→ Deine Anweisungen: Entnimm sämtlichen Datensätzen jede Zeile und gib sie wortgetreu und unverändert wieder.

——————

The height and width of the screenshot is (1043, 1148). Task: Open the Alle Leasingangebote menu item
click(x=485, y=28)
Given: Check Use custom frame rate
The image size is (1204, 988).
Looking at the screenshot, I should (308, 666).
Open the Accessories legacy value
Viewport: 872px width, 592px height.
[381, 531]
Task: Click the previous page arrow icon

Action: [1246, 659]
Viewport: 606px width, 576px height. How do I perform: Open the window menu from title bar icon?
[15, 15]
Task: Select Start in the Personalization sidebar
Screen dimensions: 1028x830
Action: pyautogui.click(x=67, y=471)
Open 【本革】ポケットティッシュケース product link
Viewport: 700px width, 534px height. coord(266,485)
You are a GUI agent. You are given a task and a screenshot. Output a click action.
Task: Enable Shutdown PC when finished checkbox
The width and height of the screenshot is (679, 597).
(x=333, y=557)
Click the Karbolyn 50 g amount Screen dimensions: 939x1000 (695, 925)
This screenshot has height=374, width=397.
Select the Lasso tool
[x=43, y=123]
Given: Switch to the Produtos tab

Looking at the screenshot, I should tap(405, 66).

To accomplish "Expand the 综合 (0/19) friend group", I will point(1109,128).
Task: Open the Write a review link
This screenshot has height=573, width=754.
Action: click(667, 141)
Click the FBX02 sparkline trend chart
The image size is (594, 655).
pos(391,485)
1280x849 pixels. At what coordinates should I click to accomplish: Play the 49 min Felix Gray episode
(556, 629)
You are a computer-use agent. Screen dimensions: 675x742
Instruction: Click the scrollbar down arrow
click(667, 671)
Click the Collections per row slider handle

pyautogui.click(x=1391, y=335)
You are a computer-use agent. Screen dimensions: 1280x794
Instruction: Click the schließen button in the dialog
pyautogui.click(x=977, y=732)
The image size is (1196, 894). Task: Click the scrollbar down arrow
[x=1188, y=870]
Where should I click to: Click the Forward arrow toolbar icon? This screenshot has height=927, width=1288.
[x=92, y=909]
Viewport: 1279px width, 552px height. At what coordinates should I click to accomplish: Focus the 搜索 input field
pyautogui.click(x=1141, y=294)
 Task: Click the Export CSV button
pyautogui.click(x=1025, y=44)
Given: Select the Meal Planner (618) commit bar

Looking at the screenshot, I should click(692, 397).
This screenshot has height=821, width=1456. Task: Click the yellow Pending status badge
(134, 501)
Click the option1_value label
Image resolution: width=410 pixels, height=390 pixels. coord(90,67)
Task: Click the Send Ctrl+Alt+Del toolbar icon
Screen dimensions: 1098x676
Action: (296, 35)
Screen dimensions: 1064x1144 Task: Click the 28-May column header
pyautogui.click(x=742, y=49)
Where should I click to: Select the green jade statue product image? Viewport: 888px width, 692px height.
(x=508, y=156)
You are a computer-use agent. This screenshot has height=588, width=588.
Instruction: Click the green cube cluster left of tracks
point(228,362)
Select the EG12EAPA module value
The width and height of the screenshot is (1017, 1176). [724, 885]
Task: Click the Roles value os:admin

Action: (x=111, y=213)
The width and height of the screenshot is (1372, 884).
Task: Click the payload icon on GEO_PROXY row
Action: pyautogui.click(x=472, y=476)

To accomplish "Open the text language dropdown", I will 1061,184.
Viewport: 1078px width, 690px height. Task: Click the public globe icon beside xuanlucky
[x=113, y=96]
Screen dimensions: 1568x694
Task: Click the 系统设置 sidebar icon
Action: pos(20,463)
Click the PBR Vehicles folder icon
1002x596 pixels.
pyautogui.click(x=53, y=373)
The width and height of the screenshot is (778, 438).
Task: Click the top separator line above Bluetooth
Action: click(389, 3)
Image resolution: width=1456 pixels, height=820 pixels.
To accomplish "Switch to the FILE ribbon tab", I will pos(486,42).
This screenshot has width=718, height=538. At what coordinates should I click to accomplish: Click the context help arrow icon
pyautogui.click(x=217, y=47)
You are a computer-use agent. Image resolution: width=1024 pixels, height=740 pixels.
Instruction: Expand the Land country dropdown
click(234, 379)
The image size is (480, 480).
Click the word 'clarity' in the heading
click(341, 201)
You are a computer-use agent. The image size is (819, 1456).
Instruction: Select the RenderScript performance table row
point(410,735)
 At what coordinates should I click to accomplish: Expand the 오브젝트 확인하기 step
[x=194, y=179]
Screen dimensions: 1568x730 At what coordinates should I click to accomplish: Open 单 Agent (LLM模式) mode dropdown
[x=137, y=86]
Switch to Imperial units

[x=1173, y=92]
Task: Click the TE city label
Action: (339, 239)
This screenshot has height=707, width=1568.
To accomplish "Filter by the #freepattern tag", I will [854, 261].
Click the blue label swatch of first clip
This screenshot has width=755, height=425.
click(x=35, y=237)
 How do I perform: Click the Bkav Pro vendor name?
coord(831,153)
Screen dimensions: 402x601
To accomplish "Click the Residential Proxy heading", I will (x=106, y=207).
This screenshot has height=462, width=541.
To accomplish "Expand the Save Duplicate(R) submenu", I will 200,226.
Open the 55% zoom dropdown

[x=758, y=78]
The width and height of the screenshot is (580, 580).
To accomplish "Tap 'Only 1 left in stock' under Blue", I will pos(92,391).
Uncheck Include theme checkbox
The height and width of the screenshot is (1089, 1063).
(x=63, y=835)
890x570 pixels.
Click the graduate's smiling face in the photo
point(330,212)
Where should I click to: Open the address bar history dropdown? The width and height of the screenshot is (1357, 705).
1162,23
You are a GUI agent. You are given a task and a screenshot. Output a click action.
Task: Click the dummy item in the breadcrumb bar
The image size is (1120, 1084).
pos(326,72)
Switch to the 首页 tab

——————

→ Schriftliche Antwort:
The height and width of the screenshot is (1043, 1148). Task: Open the Alle Leasingangebote menu item
click(x=485, y=28)
Given: Check Use custom frame rate
The image size is (1204, 988).
Looking at the screenshot, I should (308, 666).
Open the Accessories legacy value
Viewport: 872px width, 592px height.
[381, 531]
Task: Click the previous page arrow icon

Action: [1246, 659]
Viewport: 606px width, 576px height. How do I perform: Open the window menu from title bar icon?
[15, 15]
Task: Select Start in the Personalization sidebar
Screen dimensions: 1028x830
Action: pyautogui.click(x=67, y=471)
Open 【本革】ポケットティッシュケース product link
Viewport: 700px width, 534px height. coord(266,485)
You are a GUI agent. You are given a task and a screenshot. Output a click action.
Task: Enable Shutdown PC when finished checkbox
The width and height of the screenshot is (679, 597).
(x=333, y=557)
Click the Karbolyn 50 g amount Screen dimensions: 939x1000 (695, 925)
This screenshot has height=374, width=397.
Select the Lasso tool
[x=43, y=123]
Given: Switch to the Produtos tab

Looking at the screenshot, I should tap(405, 66).

To accomplish "Expand the 综合 (0/19) friend group", I will point(1109,128).
Task: Open the Write a review link
This screenshot has height=573, width=754.
Action: click(667, 141)
Click the FBX02 sparkline trend chart
The image size is (594, 655).
pos(391,485)
1280x849 pixels. At what coordinates should I click to accomplish: Play the 49 min Felix Gray episode
(556, 629)
You are a computer-use agent. Screen dimensions: 675x742
Instruction: Click the scrollbar down arrow
click(667, 671)
Click the Collections per row slider handle

pyautogui.click(x=1391, y=335)
You are a computer-use agent. Screen dimensions: 1280x794
Instruction: Click the schließen button in the dialog
pyautogui.click(x=977, y=732)
The image size is (1196, 894). Task: Click the scrollbar down arrow
[x=1188, y=870]
Where should I click to: Click the Forward arrow toolbar icon? This screenshot has height=927, width=1288.
[x=92, y=909]
Viewport: 1279px width, 552px height. At what coordinates should I click to accomplish: Focus the 搜索 input field
pyautogui.click(x=1141, y=294)
 Task: Click the Export CSV button
pyautogui.click(x=1025, y=44)
Given: Select the Meal Planner (618) commit bar

Looking at the screenshot, I should click(692, 397).
This screenshot has height=821, width=1456. Task: Click the yellow Pending status badge
(134, 501)
Click the option1_value label
Image resolution: width=410 pixels, height=390 pixels. coord(90,67)
Task: Click the Send Ctrl+Alt+Del toolbar icon
Screen dimensions: 1098x676
Action: (296, 35)
Screen dimensions: 1064x1144 Task: Click the 28-May column header
pyautogui.click(x=742, y=49)
Where should I click to: Select the green jade statue product image? Viewport: 888px width, 692px height.
(x=508, y=156)
You are a computer-use agent. This screenshot has height=588, width=588.
Instruction: Click the green cube cluster left of tracks
point(228,362)
Select the EG12EAPA module value
The width and height of the screenshot is (1017, 1176). [724, 885]
Task: Click the Roles value os:admin

Action: (x=111, y=213)
The width and height of the screenshot is (1372, 884).
Task: Click the payload icon on GEO_PROXY row
Action: pyautogui.click(x=472, y=476)

To accomplish "Open the text language dropdown", I will 1061,184.
Viewport: 1078px width, 690px height. Task: Click the public globe icon beside xuanlucky
[x=113, y=96]
Screen dimensions: 1568x694
Task: Click the 系统设置 sidebar icon
Action: pos(20,463)
Click the PBR Vehicles folder icon
1002x596 pixels.
pyautogui.click(x=53, y=373)
The width and height of the screenshot is (778, 438).
Task: Click the top separator line above Bluetooth
Action: click(389, 3)
Image resolution: width=1456 pixels, height=820 pixels.
To accomplish "Switch to the FILE ribbon tab", I will pos(486,42).
This screenshot has width=718, height=538. At what coordinates should I click to accomplish: Click the context help arrow icon
pyautogui.click(x=217, y=47)
You are a computer-use agent. Image resolution: width=1024 pixels, height=740 pixels.
Instruction: Expand the Land country dropdown
click(234, 379)
The image size is (480, 480).
Click the word 'clarity' in the heading
click(341, 201)
You are a computer-use agent. The image size is (819, 1456).
Instruction: Select the RenderScript performance table row
point(410,735)
 At what coordinates should I click to accomplish: Expand the 오브젝트 확인하기 step
[x=194, y=179]
Screen dimensions: 1568x730 At what coordinates should I click to accomplish: Open 单 Agent (LLM模式) mode dropdown
[x=137, y=86]
Switch to Imperial units

[x=1173, y=92]
Task: Click the TE city label
Action: (339, 239)
This screenshot has height=707, width=1568.
To accomplish "Filter by the #freepattern tag", I will [854, 261].
Click the blue label swatch of first clip
This screenshot has width=755, height=425.
click(x=35, y=237)
 How do I perform: Click the Bkav Pro vendor name?
coord(831,153)
Screen dimensions: 402x601
To accomplish "Click the Residential Proxy heading", I will (x=106, y=207).
This screenshot has height=462, width=541.
To accomplish "Expand the Save Duplicate(R) submenu", I will 200,226.
Open the 55% zoom dropdown

[x=758, y=78]
The width and height of the screenshot is (580, 580).
To accomplish "Tap 'Only 1 left in stock' under Blue", I will pos(92,391).
Uncheck Include theme checkbox
The height and width of the screenshot is (1089, 1063).
(x=63, y=835)
890x570 pixels.
Click the graduate's smiling face in the photo
point(330,212)
Where should I click to: Open the address bar history dropdown? The width and height of the screenshot is (1357, 705).
1162,23
You are a GUI agent. You are given a task and a screenshot. Output a click action.
Task: Click the dummy item in the breadcrumb bar
The image size is (1120, 1084).
pos(326,72)
Switch to the 首页 tab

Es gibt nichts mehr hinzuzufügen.